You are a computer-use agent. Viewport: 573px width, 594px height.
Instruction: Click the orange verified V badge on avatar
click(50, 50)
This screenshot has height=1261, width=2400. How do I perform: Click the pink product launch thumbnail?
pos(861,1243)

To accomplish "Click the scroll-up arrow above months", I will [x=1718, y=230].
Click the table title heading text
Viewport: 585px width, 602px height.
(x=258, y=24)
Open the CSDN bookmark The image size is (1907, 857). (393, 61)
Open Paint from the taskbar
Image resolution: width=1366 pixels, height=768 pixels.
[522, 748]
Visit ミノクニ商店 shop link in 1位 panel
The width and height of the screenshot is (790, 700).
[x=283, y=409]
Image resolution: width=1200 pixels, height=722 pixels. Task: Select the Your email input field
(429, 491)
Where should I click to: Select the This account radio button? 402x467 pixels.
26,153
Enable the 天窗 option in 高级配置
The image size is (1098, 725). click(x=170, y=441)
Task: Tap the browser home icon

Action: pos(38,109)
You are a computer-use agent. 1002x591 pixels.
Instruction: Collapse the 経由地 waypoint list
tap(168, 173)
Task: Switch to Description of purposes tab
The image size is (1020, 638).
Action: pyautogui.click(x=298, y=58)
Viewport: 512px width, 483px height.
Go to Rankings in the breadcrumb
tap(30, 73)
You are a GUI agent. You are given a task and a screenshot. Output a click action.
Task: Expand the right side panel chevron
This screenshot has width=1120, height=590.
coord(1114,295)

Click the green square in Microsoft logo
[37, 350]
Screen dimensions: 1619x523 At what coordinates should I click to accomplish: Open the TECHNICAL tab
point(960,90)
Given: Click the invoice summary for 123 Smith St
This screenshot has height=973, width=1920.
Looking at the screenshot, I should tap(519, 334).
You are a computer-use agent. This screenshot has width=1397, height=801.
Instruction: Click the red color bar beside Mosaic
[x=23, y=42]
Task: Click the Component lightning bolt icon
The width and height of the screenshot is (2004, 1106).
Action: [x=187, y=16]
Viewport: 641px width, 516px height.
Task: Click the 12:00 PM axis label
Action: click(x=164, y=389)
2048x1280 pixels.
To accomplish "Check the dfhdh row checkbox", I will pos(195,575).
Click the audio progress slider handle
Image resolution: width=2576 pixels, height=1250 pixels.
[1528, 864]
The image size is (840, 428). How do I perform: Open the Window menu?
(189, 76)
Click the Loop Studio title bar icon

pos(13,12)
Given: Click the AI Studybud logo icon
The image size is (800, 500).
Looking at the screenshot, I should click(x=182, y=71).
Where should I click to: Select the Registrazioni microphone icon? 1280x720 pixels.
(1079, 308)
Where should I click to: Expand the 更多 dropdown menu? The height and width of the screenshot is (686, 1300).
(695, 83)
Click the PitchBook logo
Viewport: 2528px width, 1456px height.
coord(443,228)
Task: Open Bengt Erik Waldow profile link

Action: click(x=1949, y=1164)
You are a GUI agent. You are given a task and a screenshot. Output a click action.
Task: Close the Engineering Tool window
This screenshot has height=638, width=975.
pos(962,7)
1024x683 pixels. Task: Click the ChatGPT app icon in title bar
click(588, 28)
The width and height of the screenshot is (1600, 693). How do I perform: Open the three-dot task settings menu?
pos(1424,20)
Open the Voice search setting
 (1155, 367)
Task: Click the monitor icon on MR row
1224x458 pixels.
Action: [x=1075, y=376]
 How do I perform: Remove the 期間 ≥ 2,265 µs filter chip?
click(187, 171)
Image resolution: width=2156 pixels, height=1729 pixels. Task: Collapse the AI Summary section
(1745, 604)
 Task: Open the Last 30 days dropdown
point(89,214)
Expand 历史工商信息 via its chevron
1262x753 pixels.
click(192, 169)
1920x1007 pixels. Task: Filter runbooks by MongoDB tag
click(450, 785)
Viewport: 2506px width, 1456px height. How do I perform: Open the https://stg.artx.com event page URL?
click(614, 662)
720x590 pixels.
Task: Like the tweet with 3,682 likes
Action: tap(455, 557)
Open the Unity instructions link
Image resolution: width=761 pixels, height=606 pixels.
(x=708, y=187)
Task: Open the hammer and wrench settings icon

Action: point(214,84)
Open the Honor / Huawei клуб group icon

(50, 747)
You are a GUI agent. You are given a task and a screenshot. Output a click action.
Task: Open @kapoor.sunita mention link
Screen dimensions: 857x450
● ● ● ● ● ● ●
What needs to be done —
Rewrite the rows above from the line with "1024x683 pixels. Task: Click" up to and including the line with "Action: [x=1075, y=376]", shifting every click coordinate in the answers by adding 28 to it. Copy the requests unchanged.

Exercise output —
1024x683 pixels. Task: Click the ChatGPT app icon in title bar
click(616, 56)
The width and height of the screenshot is (1600, 693). How do I perform: Open the three-dot task settings menu?
pos(1452,48)
Open the Voice search setting
 (1183, 395)
Task: Click the monitor icon on MR row
1224x458 pixels.
Action: [x=1103, y=404]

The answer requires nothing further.